STAHL, Senior Circuit Judge.
Plaintiff-appellant Allison Forrest appeals from a district court's order affirming a recommended decision by a magistrate judge granting summary judgment in favor of Brinker International Payroll Company LP D/B/A Chili's Grill & Bar ("Chili's"). Forrest's complaint alleged that Chili's, her former employer, exposed her to a hostile work environment created by the sexually harassing behavior of her co-worker and former paramour Mike Vashaw, in violation of Title VII of the Civil Rights Act of 1964 and the Maine Human Rights Act ("MHRA"). The magistrate judge's recommended decision found as a matter of law that Vashaw's actions did not constitute sexual harassment pursuant to Title VII because they were not "based upon her sex" and that in any case Chili's was not liable for Vashaw's behavior because it took prompt and appropriate action in response. The district court affirmed and adopted the magistrate judge's recommended decision. We find sufficient evidence in the record to establish that Vashaw's harassment of Forrest was based upon her sex, but affirm the grant of summary judgment to Chili's on the grounds that its response was prompt and appropriate.

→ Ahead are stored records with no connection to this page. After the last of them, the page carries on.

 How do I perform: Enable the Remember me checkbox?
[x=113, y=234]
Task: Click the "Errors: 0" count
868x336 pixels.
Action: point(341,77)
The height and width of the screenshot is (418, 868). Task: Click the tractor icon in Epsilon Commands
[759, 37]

As befits an appeal from summary judgment, we review the facts in the light most favorable to Forrest, drawing all inferences in her favor. See Velazquez-Garcia v. Horizon Lines of P.R., Inc., 473 F.3d 11, 14 (1st Cir.2007).

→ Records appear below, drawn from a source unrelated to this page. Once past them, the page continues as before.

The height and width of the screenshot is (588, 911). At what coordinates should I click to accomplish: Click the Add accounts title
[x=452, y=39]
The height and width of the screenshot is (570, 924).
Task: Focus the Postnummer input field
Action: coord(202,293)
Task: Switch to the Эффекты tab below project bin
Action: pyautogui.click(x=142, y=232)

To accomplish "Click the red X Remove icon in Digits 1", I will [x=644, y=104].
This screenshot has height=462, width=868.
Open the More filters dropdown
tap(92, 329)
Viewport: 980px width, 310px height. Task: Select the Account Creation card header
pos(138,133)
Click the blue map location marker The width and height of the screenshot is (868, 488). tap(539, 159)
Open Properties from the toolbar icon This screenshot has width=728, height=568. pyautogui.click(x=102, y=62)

Forrest and Vashaw continued to see each other socially after the October 2004 incident and engaged in intimate relations as late as January 2005. In March of 2005 Forrest began dating another man, Jeremy Gregor. Vashaw, apparently upset by Forrest's new relationship, questioned Forrest frequently about Gregor, began to call her names such as "whore" and "bitch," and refused to give her things that she needed in the kitchen. In early March 2005, Forrest complained about Vashaw to the restaurant's general manager Claude Hadjaissa; however, she told Hadjaissa that she did not want Vashaw to be fired. Hadjaissa investigated the complaint and gave Vashaw an oral warning to "stop, and behave as a professional" or "circumstances will take place."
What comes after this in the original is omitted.